Would you output the entries below only from the line containing "Atlas Records (16, 2568)" through the line containing "Elton John - Here And There LP - VG+/EX", exactly as they stand and with both ends included?

· · · · · · ·

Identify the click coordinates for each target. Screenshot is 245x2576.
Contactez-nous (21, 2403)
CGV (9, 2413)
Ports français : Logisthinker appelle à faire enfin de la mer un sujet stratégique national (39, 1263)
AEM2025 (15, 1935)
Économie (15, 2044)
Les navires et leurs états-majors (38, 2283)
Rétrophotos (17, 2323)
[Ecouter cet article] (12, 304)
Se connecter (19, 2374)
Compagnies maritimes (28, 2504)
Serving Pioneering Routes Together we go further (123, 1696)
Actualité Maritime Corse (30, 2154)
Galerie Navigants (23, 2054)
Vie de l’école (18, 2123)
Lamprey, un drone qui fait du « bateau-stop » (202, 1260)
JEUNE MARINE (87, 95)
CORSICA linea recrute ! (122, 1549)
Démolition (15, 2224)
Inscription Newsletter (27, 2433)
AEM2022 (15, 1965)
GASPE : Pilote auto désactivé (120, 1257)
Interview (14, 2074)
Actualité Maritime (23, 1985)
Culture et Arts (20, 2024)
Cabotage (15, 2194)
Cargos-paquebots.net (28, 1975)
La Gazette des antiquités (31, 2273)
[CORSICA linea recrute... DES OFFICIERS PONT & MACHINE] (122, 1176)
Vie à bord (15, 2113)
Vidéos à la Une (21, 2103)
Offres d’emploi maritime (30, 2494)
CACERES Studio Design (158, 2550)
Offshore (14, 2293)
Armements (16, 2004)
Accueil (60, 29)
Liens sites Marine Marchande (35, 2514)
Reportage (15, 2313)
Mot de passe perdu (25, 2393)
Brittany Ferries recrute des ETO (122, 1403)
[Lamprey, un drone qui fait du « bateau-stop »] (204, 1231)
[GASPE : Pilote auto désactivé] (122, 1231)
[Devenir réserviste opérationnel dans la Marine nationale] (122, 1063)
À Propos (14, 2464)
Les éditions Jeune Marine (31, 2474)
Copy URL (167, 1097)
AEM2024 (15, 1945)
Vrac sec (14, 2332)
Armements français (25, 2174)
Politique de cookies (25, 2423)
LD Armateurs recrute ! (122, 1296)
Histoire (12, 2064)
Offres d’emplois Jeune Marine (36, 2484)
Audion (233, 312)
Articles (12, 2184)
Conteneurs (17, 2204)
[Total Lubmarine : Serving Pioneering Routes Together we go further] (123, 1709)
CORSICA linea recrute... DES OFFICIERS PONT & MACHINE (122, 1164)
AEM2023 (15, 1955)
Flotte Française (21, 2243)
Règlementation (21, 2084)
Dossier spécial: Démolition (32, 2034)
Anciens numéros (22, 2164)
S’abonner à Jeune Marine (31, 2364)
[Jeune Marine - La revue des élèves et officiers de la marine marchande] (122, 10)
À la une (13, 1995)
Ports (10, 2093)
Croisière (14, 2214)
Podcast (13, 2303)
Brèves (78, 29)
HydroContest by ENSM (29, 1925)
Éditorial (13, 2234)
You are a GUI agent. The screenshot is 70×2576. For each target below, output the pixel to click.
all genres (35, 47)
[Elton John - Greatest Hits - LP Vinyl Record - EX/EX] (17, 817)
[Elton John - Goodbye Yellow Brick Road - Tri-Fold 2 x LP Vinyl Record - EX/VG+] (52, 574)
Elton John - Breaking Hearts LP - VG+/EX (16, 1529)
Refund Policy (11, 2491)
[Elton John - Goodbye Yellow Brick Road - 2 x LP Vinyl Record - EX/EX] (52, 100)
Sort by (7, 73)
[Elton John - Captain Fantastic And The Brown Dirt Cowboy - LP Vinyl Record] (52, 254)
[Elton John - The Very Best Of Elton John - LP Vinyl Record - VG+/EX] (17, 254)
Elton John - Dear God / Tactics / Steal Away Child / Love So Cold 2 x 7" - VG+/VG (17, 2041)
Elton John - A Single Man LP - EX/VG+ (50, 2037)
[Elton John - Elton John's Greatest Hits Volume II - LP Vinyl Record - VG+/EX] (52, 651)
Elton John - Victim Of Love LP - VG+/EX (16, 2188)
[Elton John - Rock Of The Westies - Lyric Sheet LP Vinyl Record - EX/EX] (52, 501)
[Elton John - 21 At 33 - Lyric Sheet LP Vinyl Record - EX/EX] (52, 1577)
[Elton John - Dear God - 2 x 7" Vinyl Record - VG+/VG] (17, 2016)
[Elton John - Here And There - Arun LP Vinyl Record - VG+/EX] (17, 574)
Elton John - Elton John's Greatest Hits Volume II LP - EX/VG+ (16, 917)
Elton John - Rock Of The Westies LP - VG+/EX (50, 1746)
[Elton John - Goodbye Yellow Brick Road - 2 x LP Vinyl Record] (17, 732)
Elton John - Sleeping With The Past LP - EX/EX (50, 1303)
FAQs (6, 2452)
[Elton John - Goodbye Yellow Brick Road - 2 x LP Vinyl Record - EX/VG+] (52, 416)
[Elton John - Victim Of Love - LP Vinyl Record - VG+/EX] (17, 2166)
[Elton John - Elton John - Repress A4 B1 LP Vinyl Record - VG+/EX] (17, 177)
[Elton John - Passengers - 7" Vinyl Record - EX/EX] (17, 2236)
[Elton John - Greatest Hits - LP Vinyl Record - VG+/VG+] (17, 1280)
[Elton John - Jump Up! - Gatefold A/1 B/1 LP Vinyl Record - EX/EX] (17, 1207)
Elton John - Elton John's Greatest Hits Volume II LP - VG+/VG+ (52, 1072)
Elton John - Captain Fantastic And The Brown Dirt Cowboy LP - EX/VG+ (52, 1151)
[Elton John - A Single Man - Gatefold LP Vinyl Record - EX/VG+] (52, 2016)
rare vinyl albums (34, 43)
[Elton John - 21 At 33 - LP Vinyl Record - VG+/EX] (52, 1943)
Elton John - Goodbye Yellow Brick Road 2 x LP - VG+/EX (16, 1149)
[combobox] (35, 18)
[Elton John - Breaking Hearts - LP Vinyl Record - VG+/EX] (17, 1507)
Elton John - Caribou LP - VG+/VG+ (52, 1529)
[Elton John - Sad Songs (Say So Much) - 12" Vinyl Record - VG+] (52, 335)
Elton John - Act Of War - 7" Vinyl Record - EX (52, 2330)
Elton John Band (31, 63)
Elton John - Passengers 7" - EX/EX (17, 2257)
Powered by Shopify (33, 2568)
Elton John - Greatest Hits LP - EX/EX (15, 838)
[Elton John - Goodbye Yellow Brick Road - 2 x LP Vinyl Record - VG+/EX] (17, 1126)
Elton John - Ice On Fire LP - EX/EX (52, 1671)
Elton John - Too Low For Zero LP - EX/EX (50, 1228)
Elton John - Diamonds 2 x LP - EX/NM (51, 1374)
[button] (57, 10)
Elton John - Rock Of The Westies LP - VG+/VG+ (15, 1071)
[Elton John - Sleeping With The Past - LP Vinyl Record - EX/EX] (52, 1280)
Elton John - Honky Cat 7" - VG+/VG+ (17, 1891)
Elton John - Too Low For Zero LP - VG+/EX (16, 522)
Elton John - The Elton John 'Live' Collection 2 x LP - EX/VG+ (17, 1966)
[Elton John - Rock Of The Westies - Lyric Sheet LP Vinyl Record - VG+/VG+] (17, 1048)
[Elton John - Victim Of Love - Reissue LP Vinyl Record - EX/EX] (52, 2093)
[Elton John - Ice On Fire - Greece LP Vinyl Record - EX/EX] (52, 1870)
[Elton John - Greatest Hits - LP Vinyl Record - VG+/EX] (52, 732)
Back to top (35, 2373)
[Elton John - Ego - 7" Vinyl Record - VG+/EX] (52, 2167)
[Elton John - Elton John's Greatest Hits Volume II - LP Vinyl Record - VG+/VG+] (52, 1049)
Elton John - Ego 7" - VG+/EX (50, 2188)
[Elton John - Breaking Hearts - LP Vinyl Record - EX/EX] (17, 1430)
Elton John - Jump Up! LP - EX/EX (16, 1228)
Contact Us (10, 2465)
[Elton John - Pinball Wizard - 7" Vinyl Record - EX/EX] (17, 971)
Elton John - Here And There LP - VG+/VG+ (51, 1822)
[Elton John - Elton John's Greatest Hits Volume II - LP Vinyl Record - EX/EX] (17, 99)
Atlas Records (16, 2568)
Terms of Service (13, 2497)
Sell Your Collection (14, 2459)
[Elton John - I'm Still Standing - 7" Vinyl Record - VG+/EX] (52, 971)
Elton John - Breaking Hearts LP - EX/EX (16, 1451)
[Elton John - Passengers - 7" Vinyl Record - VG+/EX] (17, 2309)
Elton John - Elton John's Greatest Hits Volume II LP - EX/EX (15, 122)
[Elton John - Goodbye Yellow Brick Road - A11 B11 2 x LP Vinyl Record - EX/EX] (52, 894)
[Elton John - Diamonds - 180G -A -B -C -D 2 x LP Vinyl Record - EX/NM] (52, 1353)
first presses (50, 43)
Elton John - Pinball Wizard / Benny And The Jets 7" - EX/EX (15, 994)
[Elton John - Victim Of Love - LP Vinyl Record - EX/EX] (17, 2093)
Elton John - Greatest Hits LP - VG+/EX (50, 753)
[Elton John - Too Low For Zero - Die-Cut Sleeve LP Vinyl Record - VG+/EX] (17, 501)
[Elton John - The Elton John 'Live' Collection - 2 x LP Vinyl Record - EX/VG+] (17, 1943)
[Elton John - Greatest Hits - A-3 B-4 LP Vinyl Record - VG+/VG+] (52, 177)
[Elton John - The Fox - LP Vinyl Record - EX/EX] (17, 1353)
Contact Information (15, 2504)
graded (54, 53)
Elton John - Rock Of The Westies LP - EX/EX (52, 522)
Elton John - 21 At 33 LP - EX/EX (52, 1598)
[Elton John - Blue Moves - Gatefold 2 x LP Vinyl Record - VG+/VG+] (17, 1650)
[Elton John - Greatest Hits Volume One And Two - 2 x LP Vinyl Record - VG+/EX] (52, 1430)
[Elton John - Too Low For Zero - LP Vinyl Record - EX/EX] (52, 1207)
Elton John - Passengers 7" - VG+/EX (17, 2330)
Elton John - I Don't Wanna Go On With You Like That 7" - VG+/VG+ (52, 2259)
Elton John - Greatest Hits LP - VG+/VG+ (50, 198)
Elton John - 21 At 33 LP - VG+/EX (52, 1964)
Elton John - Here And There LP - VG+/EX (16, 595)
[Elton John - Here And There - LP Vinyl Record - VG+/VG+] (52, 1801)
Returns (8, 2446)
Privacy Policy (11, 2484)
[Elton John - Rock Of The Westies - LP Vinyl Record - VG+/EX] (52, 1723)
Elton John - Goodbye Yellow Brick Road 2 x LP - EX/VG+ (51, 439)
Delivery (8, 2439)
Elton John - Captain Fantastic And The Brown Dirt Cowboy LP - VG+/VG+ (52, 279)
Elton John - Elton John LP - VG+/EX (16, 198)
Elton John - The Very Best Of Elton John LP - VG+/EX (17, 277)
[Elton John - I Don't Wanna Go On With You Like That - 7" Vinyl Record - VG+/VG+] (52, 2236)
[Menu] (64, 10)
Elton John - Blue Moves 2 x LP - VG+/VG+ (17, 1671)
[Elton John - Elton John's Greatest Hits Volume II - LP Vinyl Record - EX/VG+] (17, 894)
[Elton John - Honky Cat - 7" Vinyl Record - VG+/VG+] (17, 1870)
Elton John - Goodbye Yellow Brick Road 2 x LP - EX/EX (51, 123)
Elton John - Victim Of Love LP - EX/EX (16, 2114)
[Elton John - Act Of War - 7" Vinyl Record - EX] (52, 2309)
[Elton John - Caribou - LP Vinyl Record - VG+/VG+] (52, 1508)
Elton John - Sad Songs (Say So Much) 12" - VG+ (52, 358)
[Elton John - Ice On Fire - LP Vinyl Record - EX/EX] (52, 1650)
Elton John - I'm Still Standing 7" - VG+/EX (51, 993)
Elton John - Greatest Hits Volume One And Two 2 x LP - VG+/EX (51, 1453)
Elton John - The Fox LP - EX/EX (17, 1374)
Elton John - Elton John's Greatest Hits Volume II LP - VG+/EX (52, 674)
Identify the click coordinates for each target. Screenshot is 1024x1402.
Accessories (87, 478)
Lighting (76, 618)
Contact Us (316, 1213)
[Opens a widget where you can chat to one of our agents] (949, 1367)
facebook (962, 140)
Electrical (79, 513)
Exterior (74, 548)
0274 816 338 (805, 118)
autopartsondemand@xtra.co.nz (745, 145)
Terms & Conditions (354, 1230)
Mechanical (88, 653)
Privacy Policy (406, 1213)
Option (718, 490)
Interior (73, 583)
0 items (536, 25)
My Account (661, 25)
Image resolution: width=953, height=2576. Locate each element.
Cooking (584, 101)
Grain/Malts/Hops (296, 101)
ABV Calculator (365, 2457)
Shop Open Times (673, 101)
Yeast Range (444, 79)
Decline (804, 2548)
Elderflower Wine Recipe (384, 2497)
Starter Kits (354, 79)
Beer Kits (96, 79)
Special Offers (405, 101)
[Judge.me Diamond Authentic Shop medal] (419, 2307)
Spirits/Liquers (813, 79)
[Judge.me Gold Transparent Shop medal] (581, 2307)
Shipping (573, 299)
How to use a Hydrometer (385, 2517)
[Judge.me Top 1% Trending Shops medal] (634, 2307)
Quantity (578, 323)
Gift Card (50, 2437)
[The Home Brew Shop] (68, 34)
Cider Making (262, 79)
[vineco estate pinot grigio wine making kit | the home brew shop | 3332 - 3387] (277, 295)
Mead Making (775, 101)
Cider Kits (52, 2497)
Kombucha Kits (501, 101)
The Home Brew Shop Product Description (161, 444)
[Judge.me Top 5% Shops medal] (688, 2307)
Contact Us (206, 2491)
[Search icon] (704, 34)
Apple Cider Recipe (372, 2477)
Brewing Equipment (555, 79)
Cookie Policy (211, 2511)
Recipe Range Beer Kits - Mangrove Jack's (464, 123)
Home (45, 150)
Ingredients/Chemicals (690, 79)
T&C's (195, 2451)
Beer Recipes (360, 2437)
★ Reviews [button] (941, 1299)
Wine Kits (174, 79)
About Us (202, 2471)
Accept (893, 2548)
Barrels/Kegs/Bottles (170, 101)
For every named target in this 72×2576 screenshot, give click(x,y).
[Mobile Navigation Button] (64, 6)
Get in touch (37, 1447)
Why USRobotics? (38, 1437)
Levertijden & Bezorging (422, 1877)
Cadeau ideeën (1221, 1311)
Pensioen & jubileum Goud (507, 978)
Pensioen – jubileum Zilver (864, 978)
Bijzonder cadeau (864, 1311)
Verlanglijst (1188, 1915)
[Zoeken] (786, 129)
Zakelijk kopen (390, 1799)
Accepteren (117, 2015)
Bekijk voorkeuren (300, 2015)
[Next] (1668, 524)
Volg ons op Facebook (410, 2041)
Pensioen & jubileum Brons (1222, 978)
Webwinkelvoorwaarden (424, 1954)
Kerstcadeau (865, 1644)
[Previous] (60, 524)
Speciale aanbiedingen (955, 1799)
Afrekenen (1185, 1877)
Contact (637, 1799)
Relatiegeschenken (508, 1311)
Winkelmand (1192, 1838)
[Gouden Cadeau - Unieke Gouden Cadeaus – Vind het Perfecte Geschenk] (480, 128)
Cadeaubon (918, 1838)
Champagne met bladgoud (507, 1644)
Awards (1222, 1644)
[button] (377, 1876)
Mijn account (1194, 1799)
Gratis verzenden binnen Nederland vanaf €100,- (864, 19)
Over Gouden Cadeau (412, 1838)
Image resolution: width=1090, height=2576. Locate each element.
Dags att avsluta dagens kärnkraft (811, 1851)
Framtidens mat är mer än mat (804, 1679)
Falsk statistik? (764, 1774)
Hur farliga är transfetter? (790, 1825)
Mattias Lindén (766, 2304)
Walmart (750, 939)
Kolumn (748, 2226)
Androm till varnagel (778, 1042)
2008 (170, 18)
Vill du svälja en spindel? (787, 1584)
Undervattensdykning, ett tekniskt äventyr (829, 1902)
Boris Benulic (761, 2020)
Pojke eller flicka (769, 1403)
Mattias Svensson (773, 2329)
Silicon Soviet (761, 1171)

· · · · · · ·

_Expected answer_.
Atlas Records (16, 2568)
Terms of Service (13, 2497)
Sell Your Collection (14, 2459)
[Elton John - I'm Still Standing - 7" Vinyl Record - VG+/EX] (52, 971)
Elton John - Breaking Hearts LP - EX/EX (16, 1451)
[Elton John - Passengers - 7" Vinyl Record - VG+/EX] (17, 2309)
Elton John - Elton John's Greatest Hits Volume II LP - EX/EX (15, 122)
[Elton John - Goodbye Yellow Brick Road - A11 B11 2 x LP Vinyl Record - EX/EX] (52, 894)
[Elton John - Diamonds - 180G -A -B -C -D 2 x LP Vinyl Record - EX/NM] (52, 1353)
first presses (50, 43)
Elton John - Pinball Wizard / Benny And The Jets 7" - EX/EX (15, 994)
[Elton John - Victim Of Love - LP Vinyl Record - EX/EX] (17, 2093)
Elton John - Greatest Hits LP - VG+/EX (50, 753)
[Elton John - Too Low For Zero - Die-Cut Sleeve LP Vinyl Record - VG+/EX] (17, 501)
[Elton John - The Elton John 'Live' Collection - 2 x LP Vinyl Record - EX/VG+] (17, 1943)
[Elton John - Greatest Hits - A-3 B-4 LP Vinyl Record - VG+/VG+] (52, 177)
[Elton John - The Fox - LP Vinyl Record - EX/EX] (17, 1353)
Contact Information (15, 2504)
graded (54, 53)
Elton John - Rock Of The Westies LP - EX/EX (52, 522)
Elton John - 21 At 33 LP - EX/EX (52, 1598)
[Elton John - Blue Moves - Gatefold 2 x LP Vinyl Record - VG+/VG+] (17, 1650)
[Elton John - Greatest Hits Volume One And Two - 2 x LP Vinyl Record - VG+/EX] (52, 1430)
[Elton John - Too Low For Zero - LP Vinyl Record - EX/EX] (52, 1207)
Elton John - Passengers 7" - VG+/EX (17, 2330)
Elton John - I Don't Wanna Go On With You Like That 7" - VG+/VG+ (52, 2259)
Elton John - Greatest Hits LP - VG+/VG+ (50, 198)
Elton John - 21 At 33 LP - VG+/EX (52, 1964)
Elton John - Here And There LP - VG+/EX (16, 595)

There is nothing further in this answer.